### Task description:
Each line below from the one containing "Open the Rule of Thirds overlay dropdown" through the one containing "This screenshot has height=1081, width=1533." should be output exactly as it stands, and no other line should appear.

START Data listing

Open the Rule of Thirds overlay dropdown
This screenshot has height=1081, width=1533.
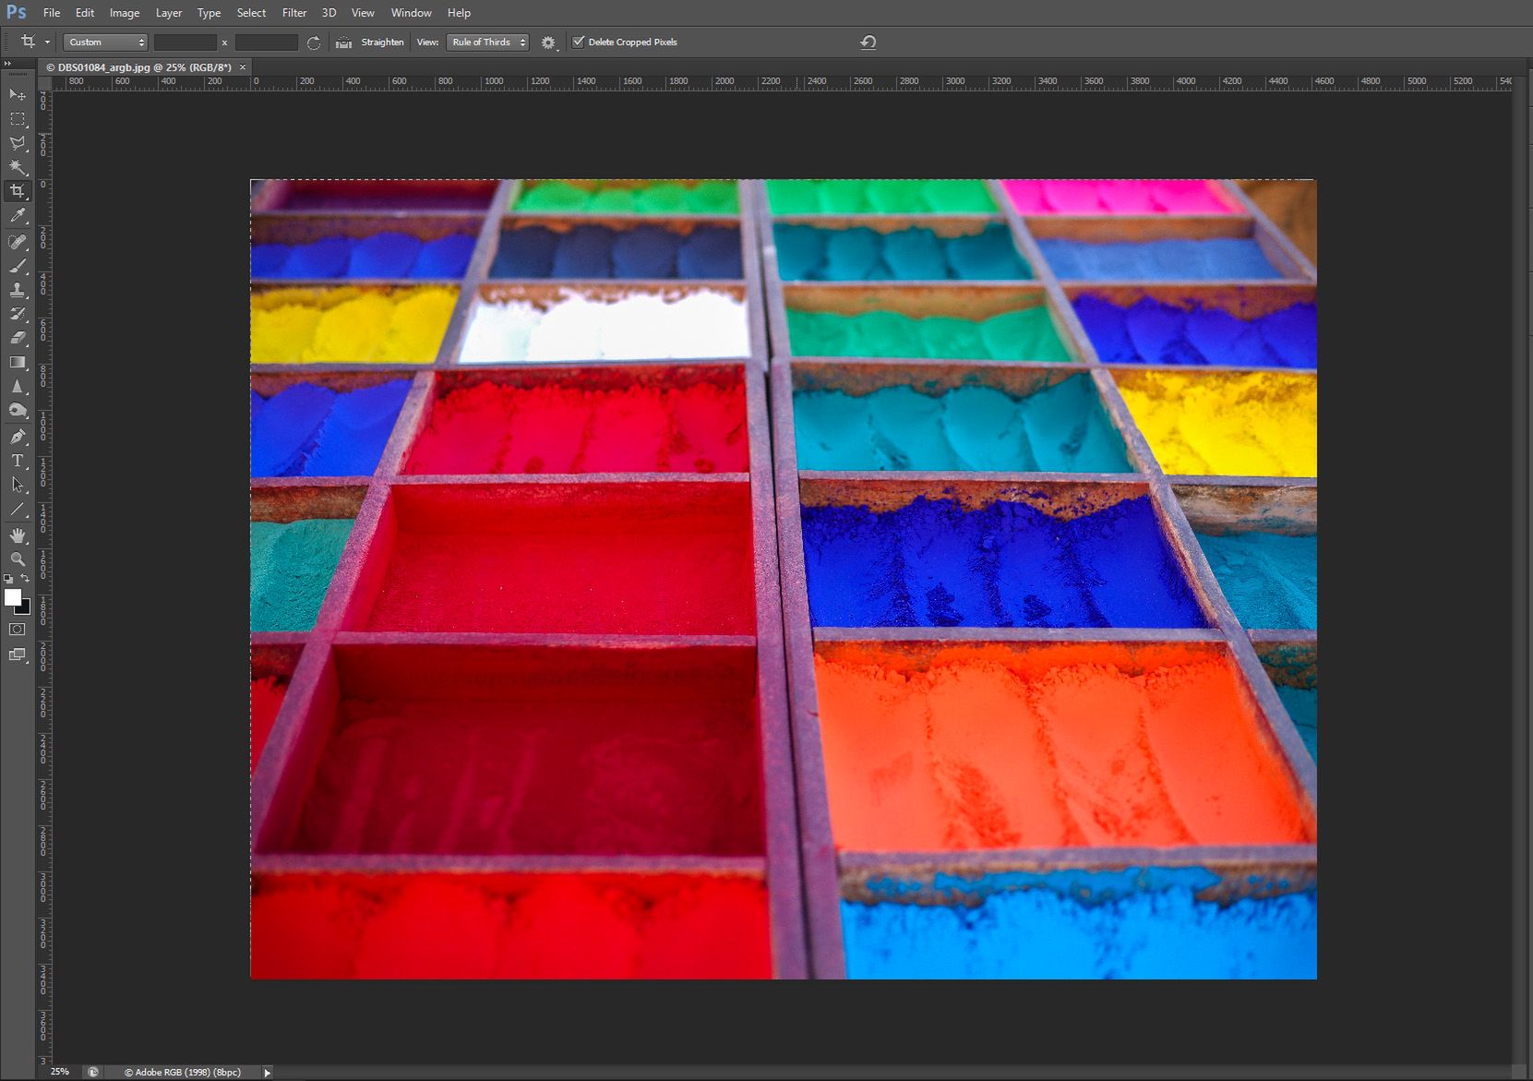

END Data listing
START Data listing

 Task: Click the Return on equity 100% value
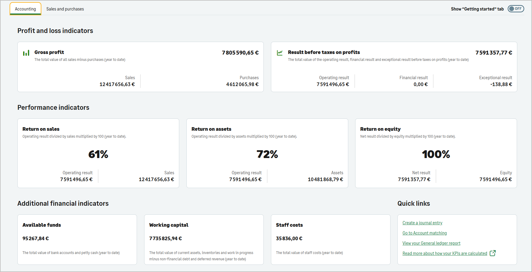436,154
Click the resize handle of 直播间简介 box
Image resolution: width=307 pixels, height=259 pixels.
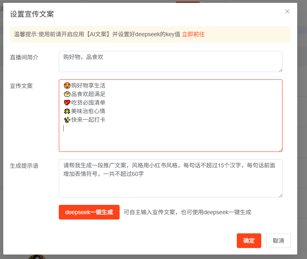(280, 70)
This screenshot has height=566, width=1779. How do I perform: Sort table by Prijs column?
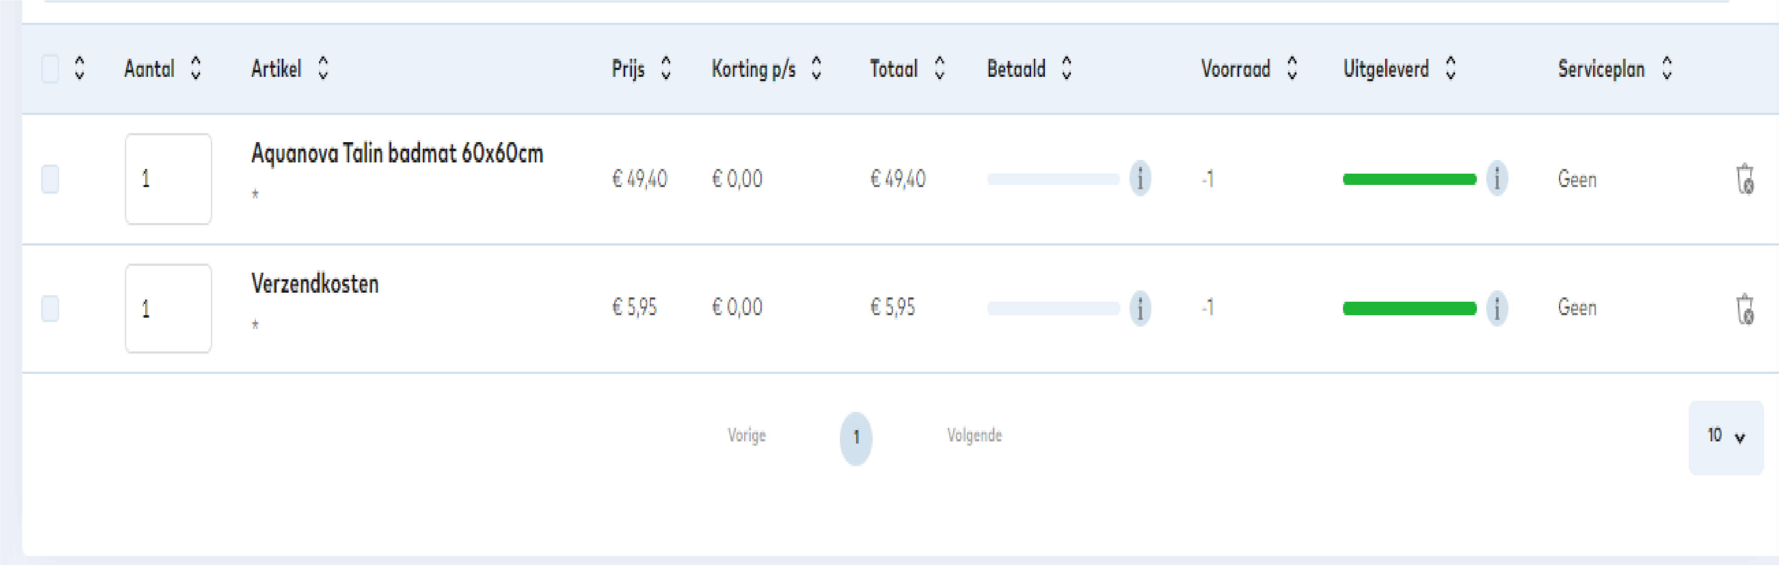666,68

END Data listing

### Result of this task:
Open the Rule of Thirds overlay dropdown
This screenshot has height=1081, width=1533.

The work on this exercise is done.